When you hire a PHP person to join your Ruby team, you're making a bet that
they're able to ramp up on the new environment as readily as you and I might.
I've seen great engineers fail to make leaps exactly like that one. The
weirdest things can hang some up, and it can take quite a while to recognize
and address the issue. It _can_ cost quite a lot more than holding out for the
right candidate. Sensibly or not, that's a risk that a lot of employers aren't
willing to accept (or maybe aren't able to).

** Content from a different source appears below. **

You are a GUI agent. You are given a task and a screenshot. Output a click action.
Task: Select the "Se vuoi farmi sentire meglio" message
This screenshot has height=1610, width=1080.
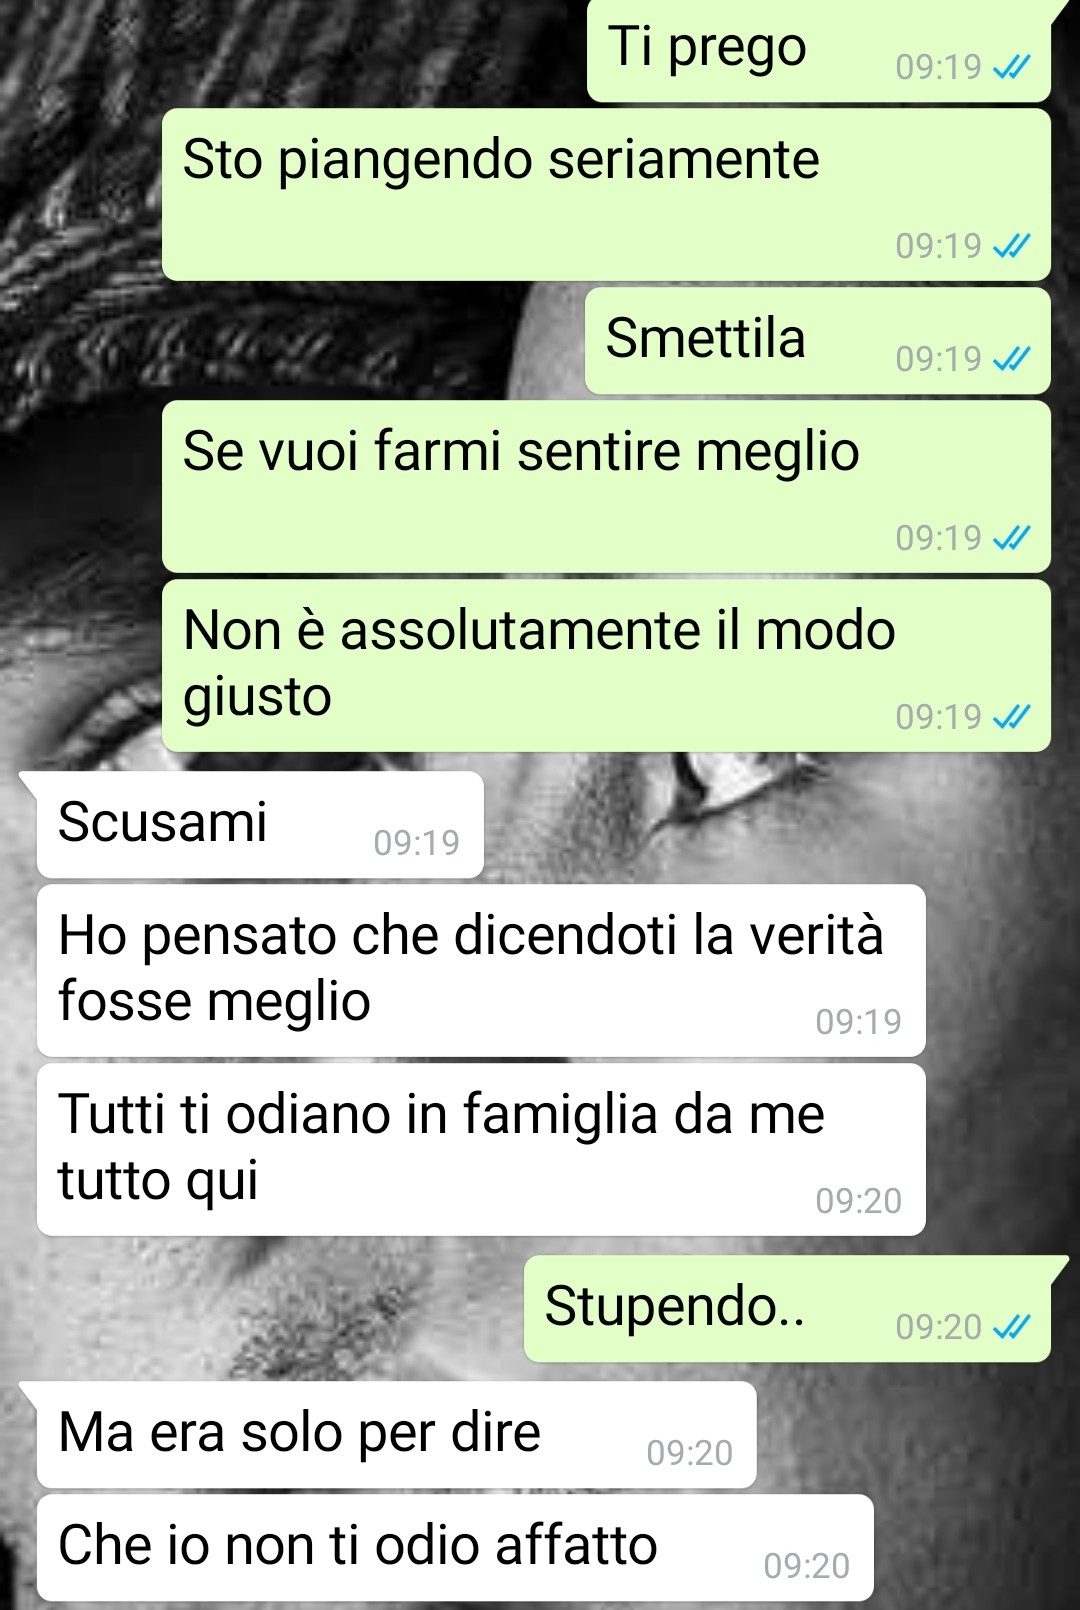(606, 487)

What mitigates the risk for these employers is if the candidate has other
ready skills or has a track record of picking up plethora of skills like "C,
Ruby, Java, C# and others" as you describe. I tried to express that in my
original comment, but maybe didn't do so as clearly as I'd hoped.

------
davismwfl
A lot of companies are starting to hire for capability instead of experience
in just the specific tech. But I can't imagine if you have no experience in
their stack that there would be much interest from a company. Unless you have
significant domain experience or the stack is very similar to what you have
been working in.

So to answer your question, I don't think going after a RoR position would be
worth your while given what you have said. But Angular vs Ember seems
reasonable. e.g. framework switches aren't as critical to me as would be you
having no experience in the core development language, depending on the
situation of course.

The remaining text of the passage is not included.